Ting Ting Tang Tang: What makes a song drive you nuts

Seriously, there has to be a cap on the number of times someone gets to play a song over and over again. 

For someone else’s sanity and well-being, a time cop should return to the day TikTok vlogger Eric Eruption posted Ting Ting Tang Tang and beam him out to another galaxy. 

To date, the video probably has been reproduced into thousands of baby Ting Tang cockroaches crawling frantically in your mobile gadget. 

Kidding aside, let’s forget about the virality of this video. Instead, the critical question is, what made this famous in the first place?

@ericeruptiontai PART 2: saang location natin NEXT?? #bigboydance #eruptionchallenge ♬ 原聲 – ABCandE

 

If the melody and the beat are good, you’re golden.

TikTok as a platform took off because of the simple idea of creating music, dancing, and a venue to be seen and shared.
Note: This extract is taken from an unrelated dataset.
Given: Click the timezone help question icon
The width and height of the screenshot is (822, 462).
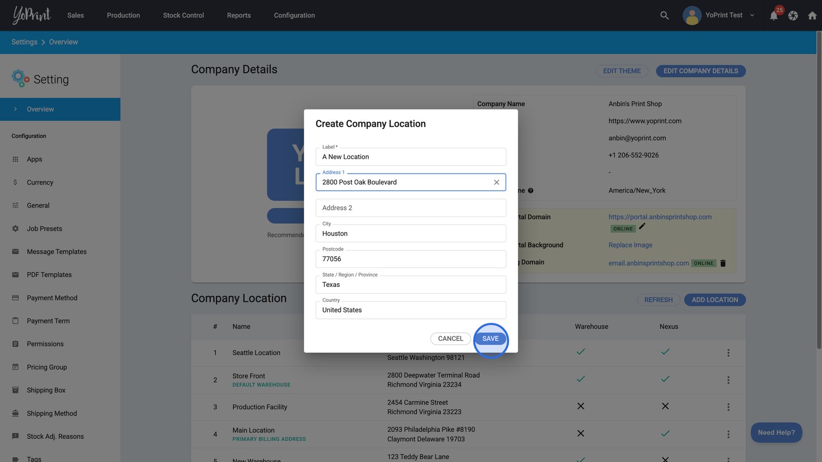Looking at the screenshot, I should pos(531,190).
Pop songs are catchy because composers and music producers have figured out patterns to which people respond intrinsically. 
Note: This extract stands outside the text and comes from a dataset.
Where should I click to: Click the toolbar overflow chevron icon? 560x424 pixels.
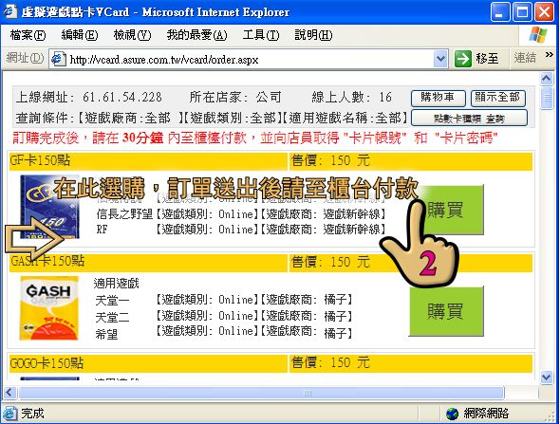(550, 55)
If a beat makes you bob your head or puts you in the mood, it is because a part of your brain responds to rhythm and melody. 

Over time, musicians and producers can instinctively identify certain chord progressions and notations that attract the ears of the general public.  

If you listen to a Beatles hit, the same chord progression is used for a Justin Bieber song. 

Music like Beauty has proportion and a characteristic that is generally acceptable.

 

It starts with a verse and a great hook.

The next thing to consider is the lyrics. They convey the story and suggestively create mental pictures while listening to a song. 

The easier the words to remember, the better for recall. Take foreign language songs for size. Macarena, La Bamba, Gangnam style, and Ting Ting Tang only make sense if you speak Spanish, Korean, or Vietnamese. 

But if the words you hear are easy to remember, you’ll sing along even if you don’t understand something you’re singing.

 

Visually, who’s doing it matters.

Whoever came up with the dance steps to the Ting Ting Tang TikTok video should be commended for the choreography. 

It’s easy to copy, and the transitions are entertaining. Vlogger Eric Eruption choosing this song for TikTok is shrewd. 

Seeing a big guy dance to it with grace, accompanied by a group of dudes in the middle of a busy street, catches attention. It’s the kind of video that is amusing enough to share, rewatch and mimic for many people.

The novelty of seeing a bunch of straight men dancing to a Vietnamese love song is something you don’t see every day.

Add the countless beautiful influencers who followed suit, and what you have here is a perfect storm of events and elements that pushed this content to go viral.

 

Audience participation and emotional investment

People enjoy dancing and sometimes enjoy watching themselves dance. Watching others look like buffoons is a guilty pleasure, but generally, most people are attracted to dance, especially if it’s expertly done. 

Dance is such a powerful display of emotion and expression that, when coupled with great music, it produces a potent stimulus. How many Tik-tokers have gained thousands, if not millions, of followers just because they dance well?

The more people enjoy it. The more people join in. 

 

Please let Ting Ting die a natural death.

Like most trendy content on social media, they have a shelf life. No matter how good or how many times someone watches Titanic, the movie, you know it will still sink in the end.

But that’s what makes the fleeting attention span of Gen Z, or people for that matter, a paradox. 

No matter how bad it may seem, it sure does increase the effort and frequency of making good, if not entertaining, content a must.